Жарко, Есенин не пропускает ни одного киоска с водами. У каждого киоска он предлагает нам выпить кваса.
Я нападаю на него:
— У тебя, Сергей, столько раз повторяется слово «знаменитый», что в собрании сочинений оно будет на каждой странице. У Игоря Северянина лучше: тот раза два или три написал, что он гений, и перестал. А знаешь, у кого ты заимствовал слово «знаменитый»? Ты заимствовал его, конечно бессознательно, из учебника церковной истории протоиерея Смирнова. Протоиерей Смирнов любит это словечко!
Дальше я привожу из Есенина целый ворох церковнославянских слов.
Он долго молчит. Наконец не выдерживает, начинает защищаться.
В ожидании приема у советского работника продолжаем прерванный разговор.
— Раньше я все о мирах пел, — заметил Есенин, — все у меня было в мировом масштабе. Теперь я пою и буду петь о мелочах.
Лето. Пивная близ памятника Гоголю.
Есенин, обращаясь к начинающему поэту, рассказывает, как Александр Блок учил его писать лирические стихи:
— Иногда важно, чтобы молодому поэту более опытный поэт показал, как нужно писать стихи. Вот меня, например, учил писать лирические стихи Блок, когда я с ним познакомился в Петербурге и читал ему свои ранние стихи.
Лирическое стихотворение не должно быть чересчур длинным, говорил мне Блок.
Идеальная мера лирического стихотворения двадцать строк.
Если стихотворение начинающего поэта будет очень длинным, длиннее двадцати строк, оно, безусловно, потеряет лирическую напряженность, оно станет бледным и водянистым.
Учись быть кратким!
В стихотворении, имеющем от трех до пяти четверостиший, можно все сказать, что чувствуешь, можно выразить определенную настроенность, можно развить ту или иную мысль.
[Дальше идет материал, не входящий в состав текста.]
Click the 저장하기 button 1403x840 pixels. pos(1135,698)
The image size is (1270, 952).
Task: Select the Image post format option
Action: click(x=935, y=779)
Это на первых порах. Потом, через год, через два, когда окрепнешь, когда научишься писать стихотворения в двадцать строк, — тогда уже можешь испытать свои силы, можешь начинать писать более длинные лирические вещи.
Помни: идеальная мера лирического стихотворения — двадцать строк.
В журнале группы имажинистов «Гостиница для путешествующих в прекрасном» пропагандировался и выдвигался на первый план Таиров и Московский Камерный театр.